Collected data:

----

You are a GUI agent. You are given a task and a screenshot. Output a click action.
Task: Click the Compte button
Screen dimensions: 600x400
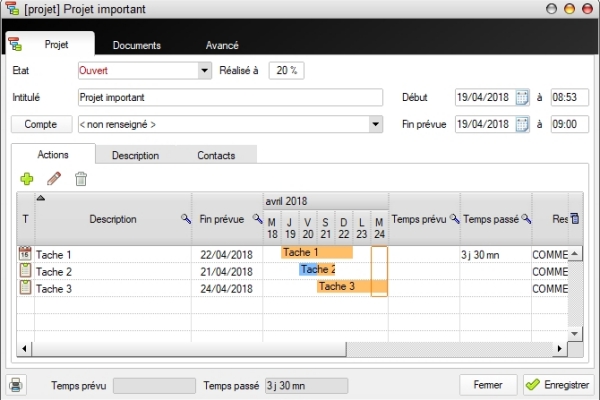coord(41,125)
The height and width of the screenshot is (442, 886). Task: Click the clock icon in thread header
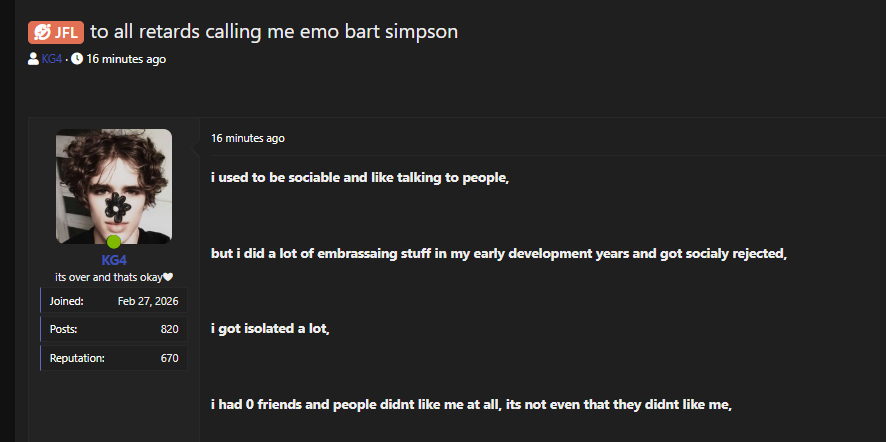click(x=77, y=59)
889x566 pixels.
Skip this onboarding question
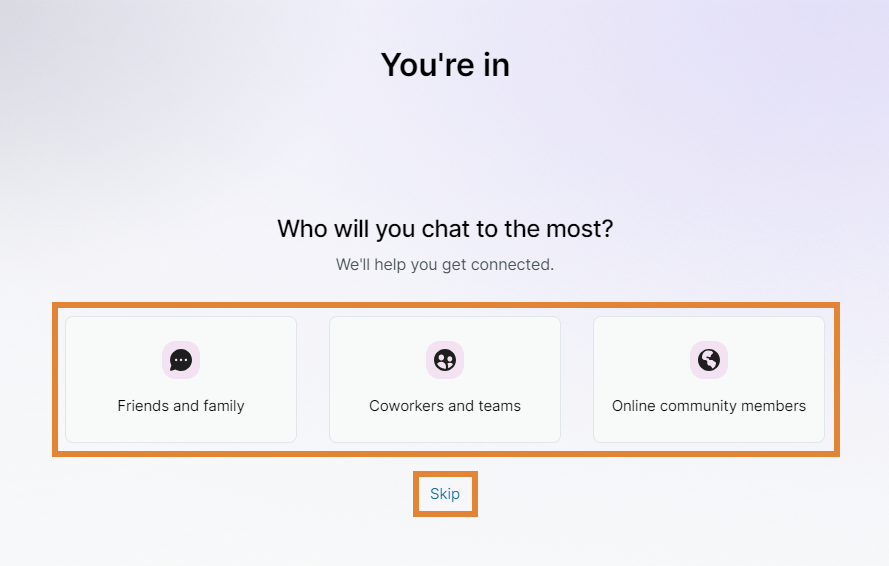445,494
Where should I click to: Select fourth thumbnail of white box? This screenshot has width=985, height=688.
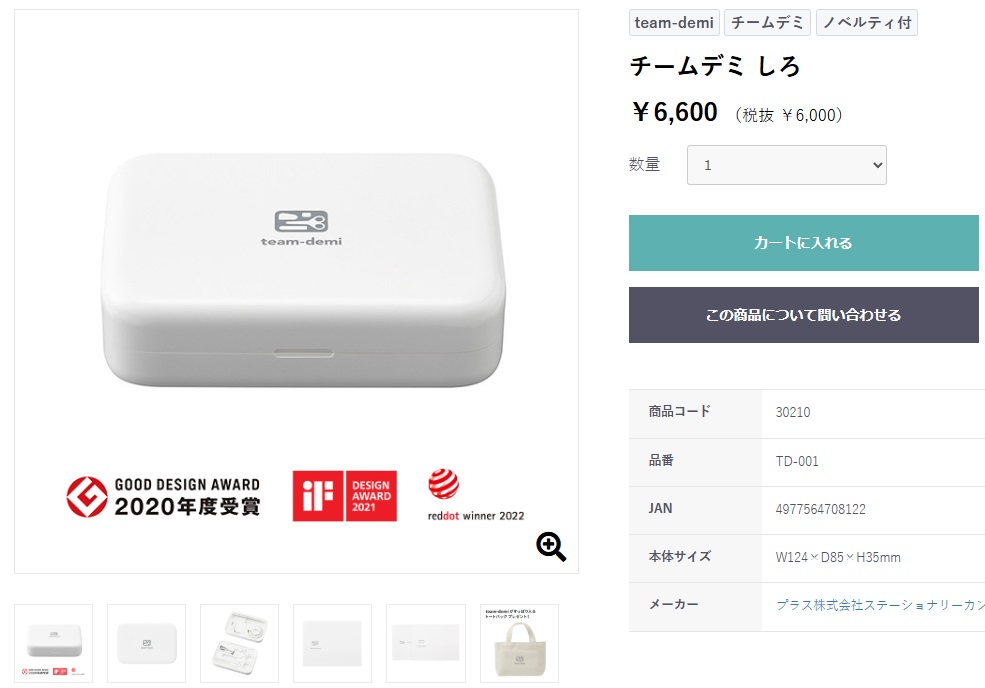click(332, 643)
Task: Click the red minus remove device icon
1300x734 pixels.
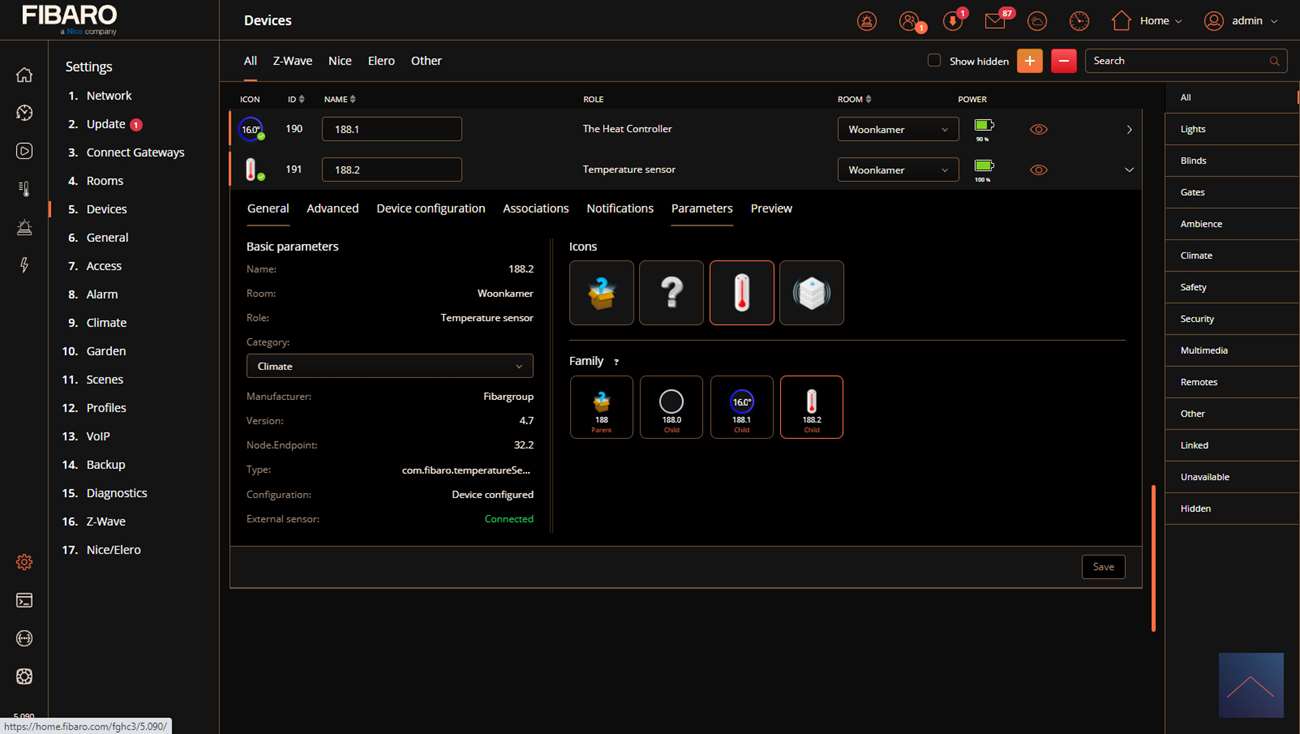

----

Exactly the lines from the line that contains "Where should I" through the last line above, and no other lines, must be output, with pictures excluded.

Result of the task:
Where should I click to: Select fourth thumbnail of white box? This screenshot has width=985, height=688.
click(332, 643)
Task: Click the red minus remove device icon
1300x734 pixels.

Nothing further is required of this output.